YOUR INSTRUCTIONS: Each line of the listing that includes the string "Policy" is to be identified and copied.

┄┄┄┄┄┄

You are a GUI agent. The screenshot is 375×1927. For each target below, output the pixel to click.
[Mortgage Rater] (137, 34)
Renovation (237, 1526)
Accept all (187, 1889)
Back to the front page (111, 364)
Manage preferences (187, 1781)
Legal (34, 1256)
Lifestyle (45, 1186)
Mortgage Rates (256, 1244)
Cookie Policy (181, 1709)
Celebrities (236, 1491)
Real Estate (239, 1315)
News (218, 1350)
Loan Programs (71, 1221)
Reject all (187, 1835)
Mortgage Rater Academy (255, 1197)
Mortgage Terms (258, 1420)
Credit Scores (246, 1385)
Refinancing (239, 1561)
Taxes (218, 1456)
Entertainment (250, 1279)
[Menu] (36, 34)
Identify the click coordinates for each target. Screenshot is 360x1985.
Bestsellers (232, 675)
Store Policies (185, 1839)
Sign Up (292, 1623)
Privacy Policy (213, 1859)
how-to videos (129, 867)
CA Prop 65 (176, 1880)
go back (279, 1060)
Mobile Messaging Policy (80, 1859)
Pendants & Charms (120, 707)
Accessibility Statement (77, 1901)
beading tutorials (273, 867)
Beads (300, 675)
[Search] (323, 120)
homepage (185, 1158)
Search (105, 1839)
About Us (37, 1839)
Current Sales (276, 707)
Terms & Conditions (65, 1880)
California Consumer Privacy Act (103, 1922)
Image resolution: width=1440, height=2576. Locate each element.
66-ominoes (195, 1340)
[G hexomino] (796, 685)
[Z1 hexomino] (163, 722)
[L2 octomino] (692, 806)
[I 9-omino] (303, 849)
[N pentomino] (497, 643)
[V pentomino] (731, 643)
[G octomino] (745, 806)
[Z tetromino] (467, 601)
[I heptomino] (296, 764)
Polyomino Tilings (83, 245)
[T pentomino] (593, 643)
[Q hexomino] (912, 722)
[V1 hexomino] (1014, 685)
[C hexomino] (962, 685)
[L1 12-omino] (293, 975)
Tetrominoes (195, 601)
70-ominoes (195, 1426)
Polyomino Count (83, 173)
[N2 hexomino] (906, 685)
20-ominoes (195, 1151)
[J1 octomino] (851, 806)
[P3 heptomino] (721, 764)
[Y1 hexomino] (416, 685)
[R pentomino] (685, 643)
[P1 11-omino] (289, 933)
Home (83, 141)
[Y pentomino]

┄┄┄┄┄┄

SOLUTION FOR THIS EXERCISE:
Cookie Policy (181, 1709)
Privacy Policy (213, 1859)
Mobile Messaging Policy (80, 1859)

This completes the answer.